**TASK GOAL:** Print the line that contains "Given: Open the 快捷键 keyboard shortcuts panel" and every line that follows it in the data below, ending with the final line; include nothing else.
++++ INFORMATION
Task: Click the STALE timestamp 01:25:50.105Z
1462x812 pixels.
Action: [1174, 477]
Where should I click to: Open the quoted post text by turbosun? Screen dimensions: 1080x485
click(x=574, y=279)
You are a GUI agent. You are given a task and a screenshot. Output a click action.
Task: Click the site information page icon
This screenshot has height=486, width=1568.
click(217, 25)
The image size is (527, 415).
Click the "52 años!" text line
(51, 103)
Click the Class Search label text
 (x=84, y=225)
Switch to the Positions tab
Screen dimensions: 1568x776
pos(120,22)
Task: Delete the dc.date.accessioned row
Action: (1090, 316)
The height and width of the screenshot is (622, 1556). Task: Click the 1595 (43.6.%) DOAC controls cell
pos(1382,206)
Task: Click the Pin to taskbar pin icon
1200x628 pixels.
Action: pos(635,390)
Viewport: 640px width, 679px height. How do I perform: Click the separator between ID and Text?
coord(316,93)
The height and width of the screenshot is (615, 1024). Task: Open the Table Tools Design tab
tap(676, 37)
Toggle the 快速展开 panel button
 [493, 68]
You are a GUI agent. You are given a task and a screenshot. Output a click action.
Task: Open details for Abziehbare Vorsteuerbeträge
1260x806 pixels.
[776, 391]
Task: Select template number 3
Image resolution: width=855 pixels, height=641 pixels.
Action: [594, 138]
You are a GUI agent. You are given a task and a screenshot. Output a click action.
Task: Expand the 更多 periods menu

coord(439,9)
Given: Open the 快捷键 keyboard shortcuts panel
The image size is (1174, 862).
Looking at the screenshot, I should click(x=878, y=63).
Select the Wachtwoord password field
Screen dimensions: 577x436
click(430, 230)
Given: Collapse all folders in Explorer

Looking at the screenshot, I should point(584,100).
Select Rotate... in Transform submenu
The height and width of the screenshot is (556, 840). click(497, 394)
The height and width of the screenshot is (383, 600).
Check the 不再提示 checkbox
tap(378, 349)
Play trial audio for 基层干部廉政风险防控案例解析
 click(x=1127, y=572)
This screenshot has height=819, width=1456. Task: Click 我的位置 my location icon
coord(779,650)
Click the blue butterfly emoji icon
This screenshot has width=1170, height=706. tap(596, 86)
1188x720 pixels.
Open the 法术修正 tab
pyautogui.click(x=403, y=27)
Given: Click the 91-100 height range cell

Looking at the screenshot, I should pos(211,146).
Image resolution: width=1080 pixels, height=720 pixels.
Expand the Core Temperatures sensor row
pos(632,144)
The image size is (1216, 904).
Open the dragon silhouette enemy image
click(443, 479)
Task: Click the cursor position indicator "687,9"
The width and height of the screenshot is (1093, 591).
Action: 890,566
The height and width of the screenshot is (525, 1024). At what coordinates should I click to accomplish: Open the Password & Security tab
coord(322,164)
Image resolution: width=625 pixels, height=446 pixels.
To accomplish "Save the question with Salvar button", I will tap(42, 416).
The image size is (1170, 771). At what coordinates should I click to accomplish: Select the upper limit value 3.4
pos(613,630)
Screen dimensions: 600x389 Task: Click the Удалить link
++++++++
**REPLY:**
Given: Open the 快捷键 keyboard shortcuts panel
The image size is (1174, 862).
Looking at the screenshot, I should click(x=878, y=63).
Select the Wachtwoord password field
Screen dimensions: 577x436
click(430, 230)
Given: Collapse all folders in Explorer

Looking at the screenshot, I should point(584,100).
Select Rotate... in Transform submenu
The height and width of the screenshot is (556, 840). click(497, 394)
The height and width of the screenshot is (383, 600).
Check the 不再提示 checkbox
tap(378, 349)
Play trial audio for 基层干部廉政风险防控案例解析
 click(x=1127, y=572)
This screenshot has height=819, width=1456. Task: Click 我的位置 my location icon
coord(779,650)
Click the blue butterfly emoji icon
This screenshot has width=1170, height=706. tap(596, 86)
1188x720 pixels.
Open the 法术修正 tab
pyautogui.click(x=403, y=27)
Given: Click the 91-100 height range cell

Looking at the screenshot, I should pos(211,146).
Image resolution: width=1080 pixels, height=720 pixels.
Expand the Core Temperatures sensor row
pos(632,144)
The image size is (1216, 904).
Open the dragon silhouette enemy image
click(443, 479)
Task: Click the cursor position indicator "687,9"
The width and height of the screenshot is (1093, 591).
Action: 890,566
The height and width of the screenshot is (525, 1024). At what coordinates should I click to accomplish: Open the Password & Security tab
coord(322,164)
Image resolution: width=625 pixels, height=446 pixels.
To accomplish "Save the question with Salvar button", I will tap(42, 416).
The image size is (1170, 771). At what coordinates should I click to accomplish: Select the upper limit value 3.4
pos(613,630)
Screen dimensions: 600x389 Task: Click the Удалить link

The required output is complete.